Funding in the digital health space continues to accelerate as health care reform has put the spotlight directly on the shortcomings of the U.S. health care delivery system.
The digital health accelerator Rock Health tracks investment in the space, and has just released its fourth quarter and whole-year numbers.
On the top line, digital health funding in 2014 exceeded $4.1 billion, Rock Health said, a total greater than that of the past three years combined. The $4.1 billion total represents a growth of 124 percent over last year’s investment total.
Investments in the fourth quarter totaled roughly $1.1 billion.
“It is obvious that our health care system is undergoing a technology-based transformation, with health reform serving as a massive tailwind,” wrote Rock Health director Malay Gandhi. “Entrepreneurs (and investors) are taking note (and advantage).”
The new report said 258 digital health companies received funding, with an average deal size of $14.1 million. The average deal size in 2014 was 40 percent larger than last year’s average.

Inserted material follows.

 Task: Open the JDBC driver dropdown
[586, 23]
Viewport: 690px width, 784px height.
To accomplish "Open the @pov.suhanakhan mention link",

KPCB, Khosla Ventures, Sequoia, Andreessen Horowitz, First Round, and Venrock were the biggest investors in the space in 2014.
The subcategories that received the biggest investments include analytics and big data, health care consumer engagement, digital medical devices, telemedicine, personalized medicine, and population health management. These top six categories accounted for 44 percent of all funding in 2014, Rock Health said.
Five digital health companies went public in 2014, raising a cumulative $1.7 billion. These included Care.com, Castlight, Everyday Health, IMS Health, and Imprivata. But Rock Health observed that three of the five stocks are now selling at below the offering price.